--- Passage ---
Tree Line

treegate

Further evidence reached us today that Wirral Council operate a policy of “governance by social media “. By which we mean if you want a response from Wirral Council – don’t send an email , don’t make a Freedom of Information request , don’t make a complaint  , don’t ask a question at a Council meeting , don’t go to a councillor’s surgery .  No!  – send  your issues to any local blog  or set up a Facebook page or better still set up your own social media forum for people with a common concern and tell Wirral Council what you’re not happy about!.

Time and again we’ve witnessed local councillors and council officers only sitting up and taking notice when it interferes with the Council’s reputation management. And without blowing our own trumpet if there’s one local blog that likes to justifiably question reputations it is Wirral Leaks.  

So what started out as, in the scheme of things, a minor story about trees maintenance has , er, blossomed and taken on a life of its own. As case of mighty oaks from little acorns grow.

--- Given entries ---
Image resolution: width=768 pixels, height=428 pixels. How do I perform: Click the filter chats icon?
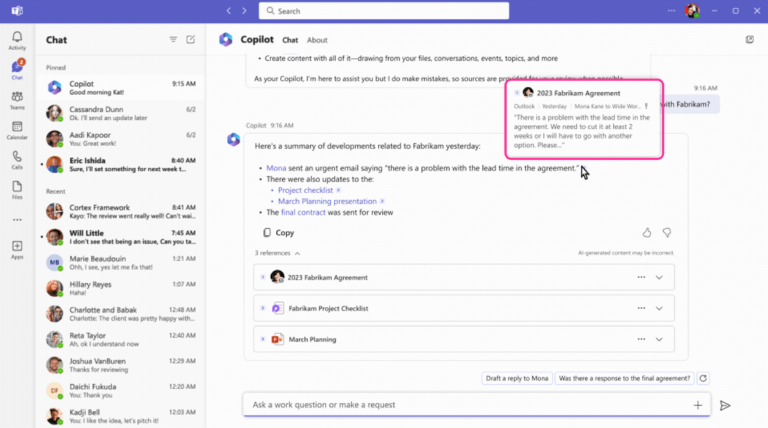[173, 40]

...

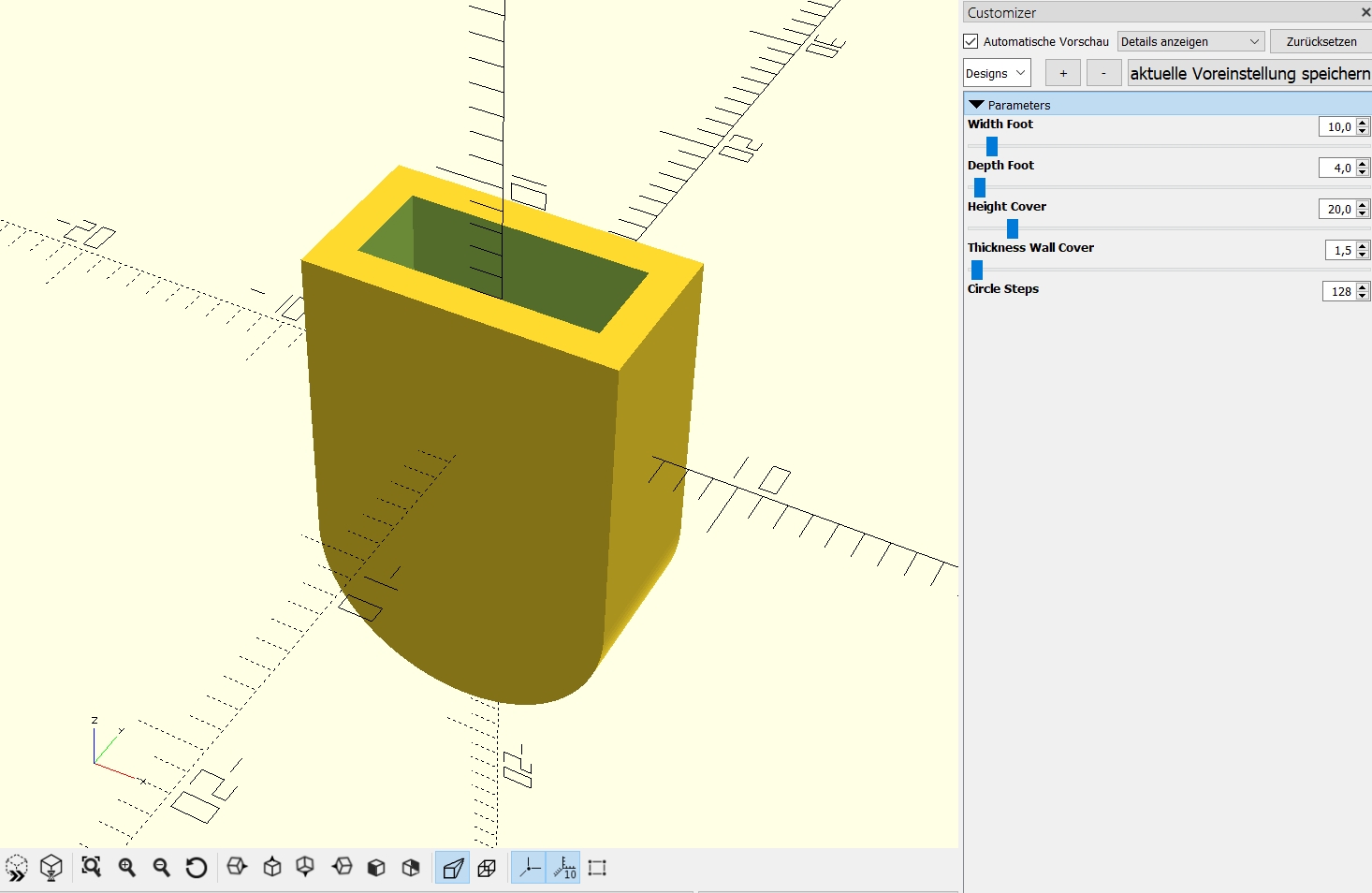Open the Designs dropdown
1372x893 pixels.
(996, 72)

--- Directions ---
From the Wirral Council post, return the passage that begins at the words "Time and again" and stops after "it is Wirral Leaks.".

--- Task response ---
Time and again we’ve witnessed local councillors and council officers only sitting up and taking notice when it interferes with the Council’s reputation management. And without blowing our own trumpet if there’s one local blog that likes to justifiably question reputations it is Wirral Leaks.